Erano centinaia di migliaia i sudanesi che ieri, mobilitati dalla Sudanese Professional Association, una coalizione di attivisti, hanno percorso le strade di Khartoum e di altre città del Sudan per dire «no» al colpo di stato militare di lunedì scorso guidato dal generale Abdel Fattah Burhan. Fiumi umani, accompagnati da canti e balli, slogan e lo sventolio di bandiere nazionali, che confermano come la popolazione del paese africano non sia disposta a rinunciare alla «transizione democratica» cominciata con le proteste popolari di due anni fa contro il presidente Omar al Bashir. I militari hanno fatto il possibile per limitare l’afflusso dei manifestanti, anche interrompendo o limitando le comunicazioni telefoniche e internet. Ma non hanno potuto fermare il passaparola.
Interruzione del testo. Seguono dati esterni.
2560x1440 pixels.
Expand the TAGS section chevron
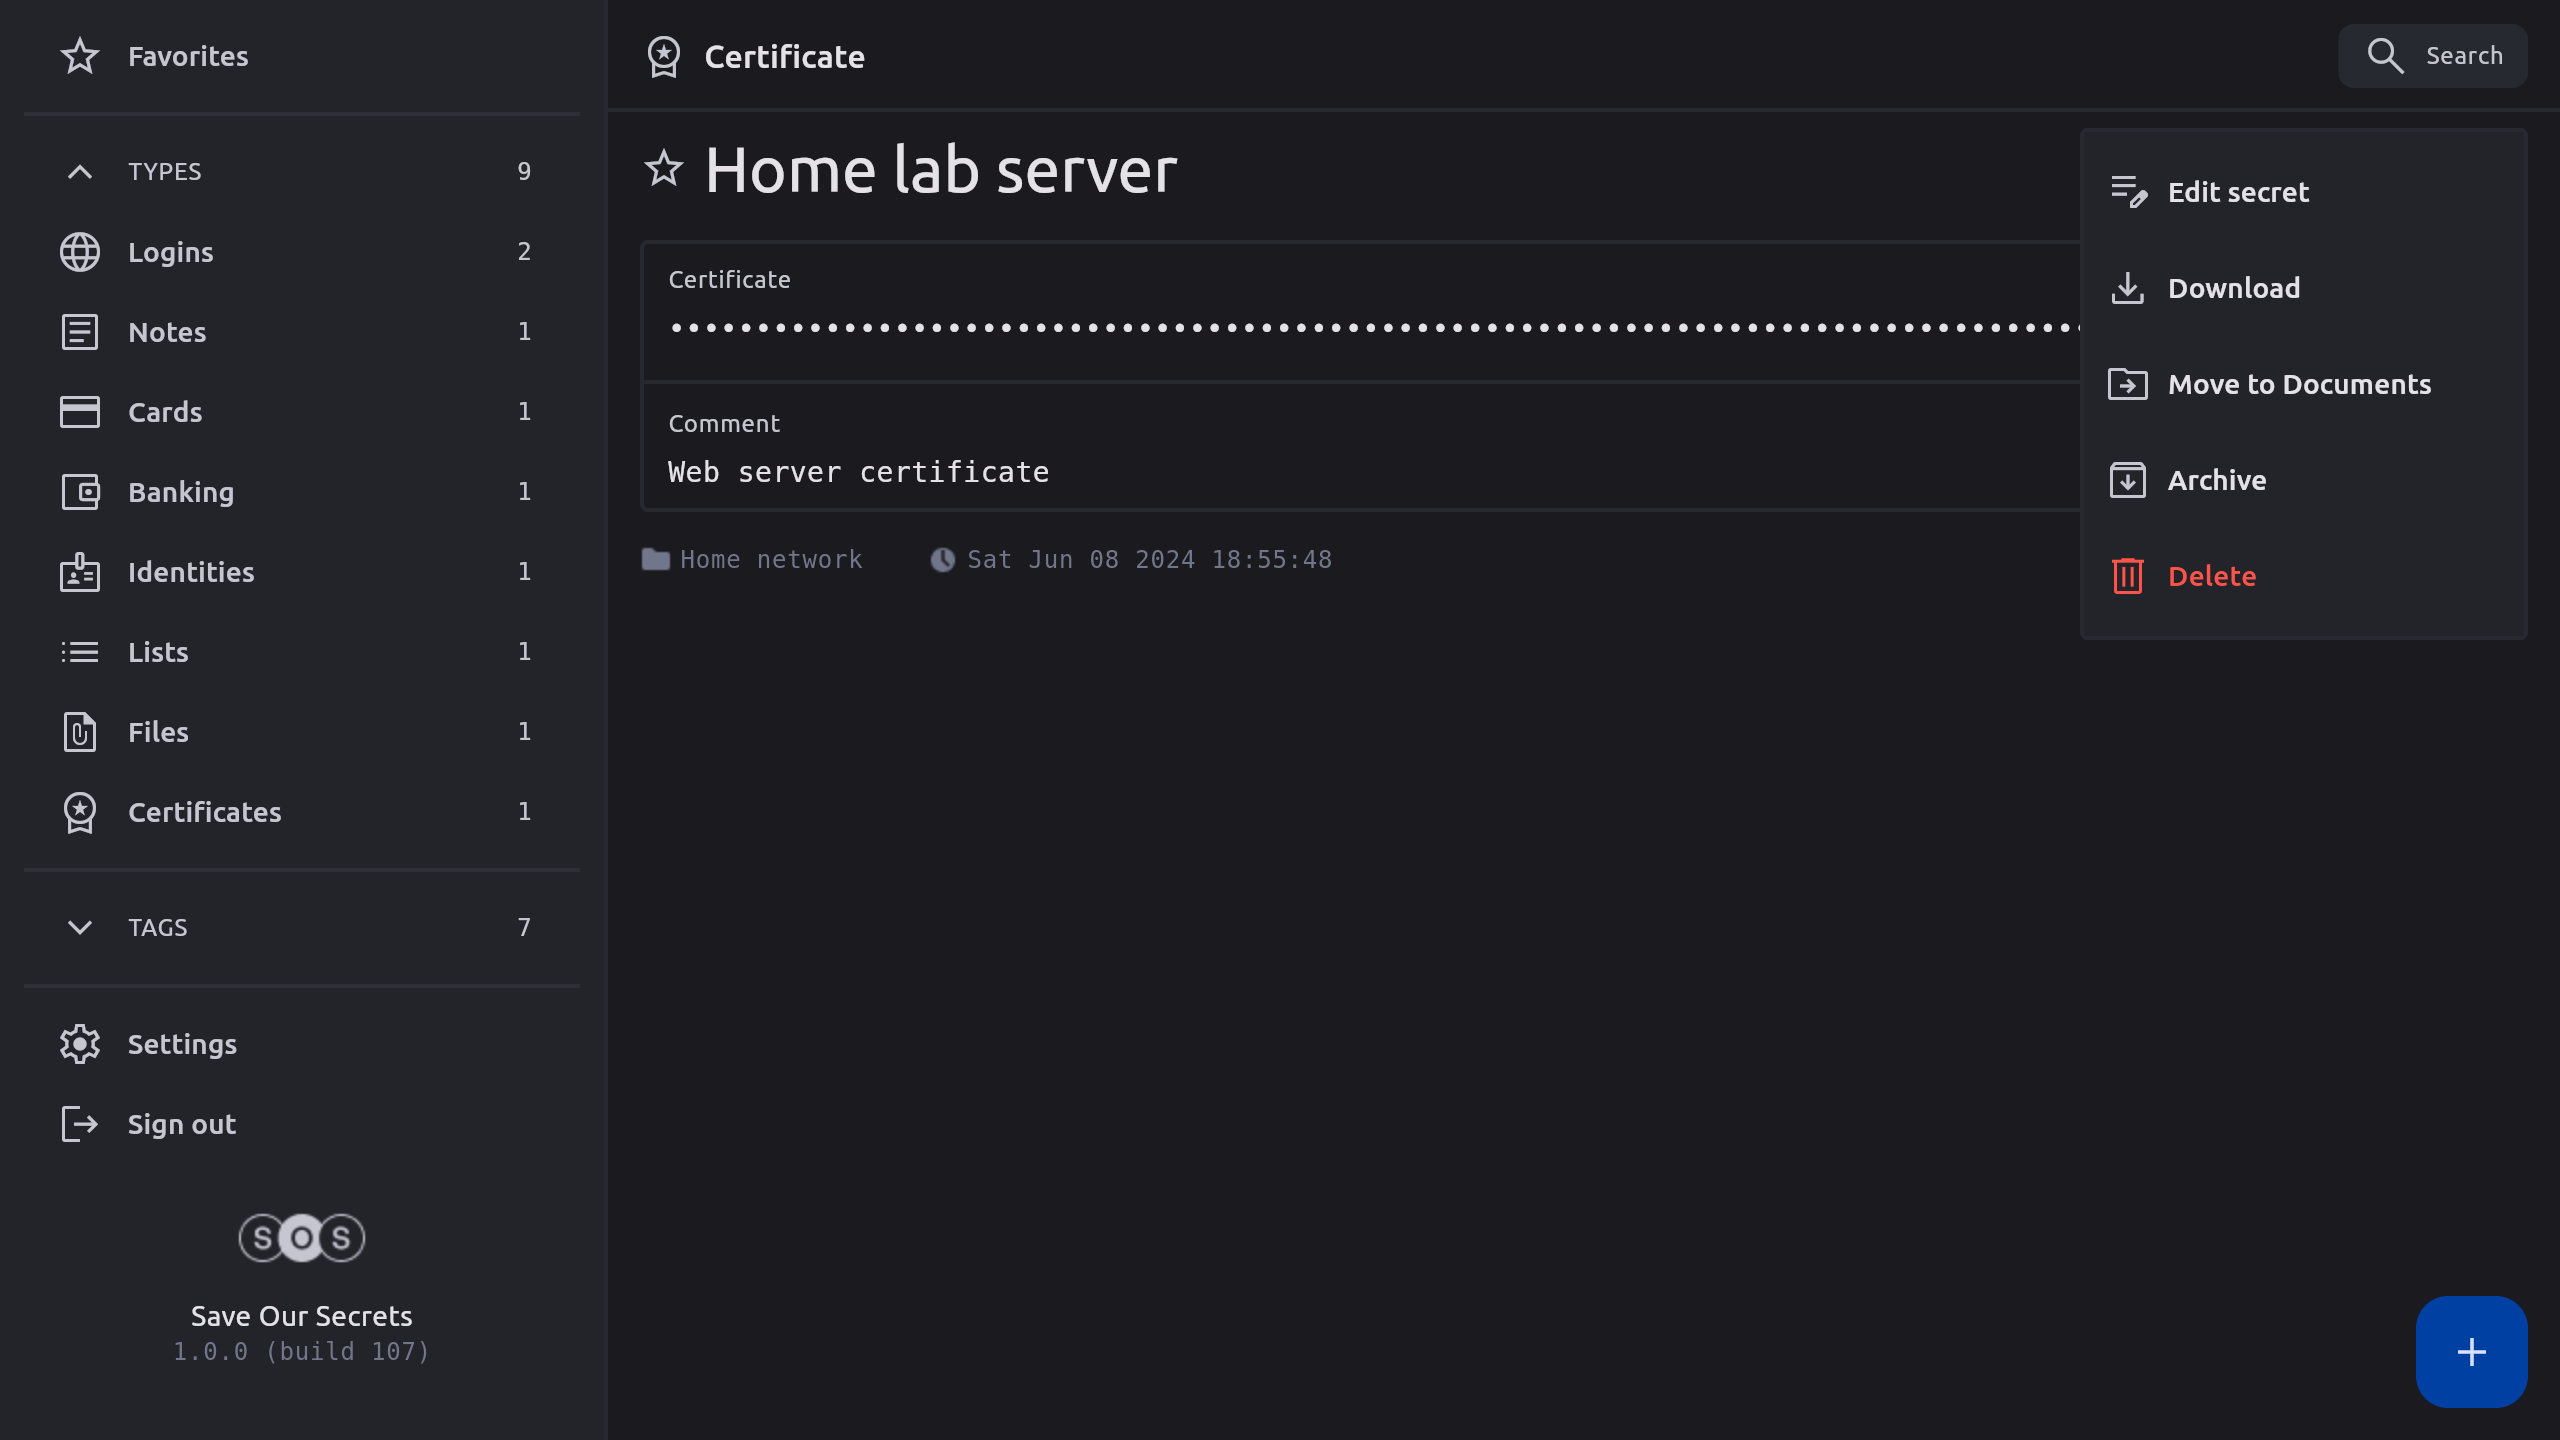(x=80, y=927)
Per qualche ora la situazione si è mantenuta calma con l’esercito fermo sulle sue postazioni. Poi quando i cortei si sono diretti verso punti considerati strategici, come i ponti sul Nilo che portano al centro di Khartoum, i militari hanno cominciato a sparare facendo diversi feriti. Lo stesso è avvenuto in altre aree. A Omdurman città-gemella della capitale, tre dimostranti sono stati uccisi dal fuoco dei soldati nei pressi del palazzo del Parlamento. Secondo il Comitato indipendente dei medici sudanesi, a sparare sarebbero state «milizie del consiglio militare golpista». Spari e lanci di candelotti di gas lacrimogeni anche sulla strada 60 a Khartoum, nell’area di Buri e sulla Nile Street a Khartoum vicino al ponte Al Manshiya. Decine di migliaia di persone sono scese in strada inoltre a Bahri, a nord della capitale. Hanno scandito slogan a favore del ripristino del governo civile sciolto dai militari dopo aver arrestato il primo ministro Abdalla Hamdok, e diversi suoi ministri, e aver sospeso le disposizioni del documento costituzionale che delinea la transizione politica in Sudan. In totale da lunedì scorso il fuoco dell’esercito avrebbe fatto tra 11 e 14 morti e oltre 200 feriti, di cui decine ieri da spari o intossicato dai gas lacrimogeni.

Tutto il Sudan è «in arresto» ha protestato la ministra degli esteri Mariam al Mahdi, rimossa ma non arrestata dai golpisti, in un’intervista all’agenzia Afp. «Siamo tutti in arresto in queste condizioni poiché non possiamo più comunicare tra di noi», ha spiegato al Mahdi, figura di spicco dell’Umma Party, il più grande del Sudan, e figlia di Sadiq al Mahdi, l’ultimo leader sudanese democraticamente eletto ed estromesso da Omar al Bashir nel 1989. «Il golpe del 25 ottobre» ha aggiunto «è stato un tradimento gravissimo. Non ho avuto discussioni con nessuno di loro (i militari, ndr) e non lo farò mai». Pare che il generale al Burhan, anche per salvare la faccia, voglia coinvolgere il premier Hamdok, di fatto agli arresti domiciliari, nella formazione di un nuovo governo, con la partecipazione di alcuni dei suoi ministri. Esecutivo che, comunque, sarebbe sotto il controllo dei militari e non avrebbe alcuna autonomia.

Allo stesso tempo il generale golpista potrebbe scegliere di andare avanti con i suoi fedelissimi, forte dell’appoggio silenzioso dietro le quinte che gli assicurano alcuni paesi, non solo arabi. I golpisti, non è un mistero, sono sostenuti dalla troika araba: Egitto, Arabia Saudita ed Emirati che hanno rafforzato l’esercito sudanese fin dal giorno successivo alla caduta di al Bashir – vicino al movimento dei Fratelli musulmani considerati «terroristi» dal Cairo, Riyadh e Abu Dhabi – allo scopo di rimettere in questione i rapporti di forza nel Corno d’Africa troppo sbilanciati a favore dell’alleanza avversaria turco-qatariota. Anche la Russia guarda con favore alla mossa fatta da Burhan. Quest’ultimo potrebbe dare a Mosca la possibilità di consolidare la sua presenza in un’area geografica di grande valore strategico. La Russia dal Sudan qualche mese fa aveva ottenuto il via libera a una base logistica sul Mar Rosso ma il parlamento di Khartum non ha mai approvato l’accordo.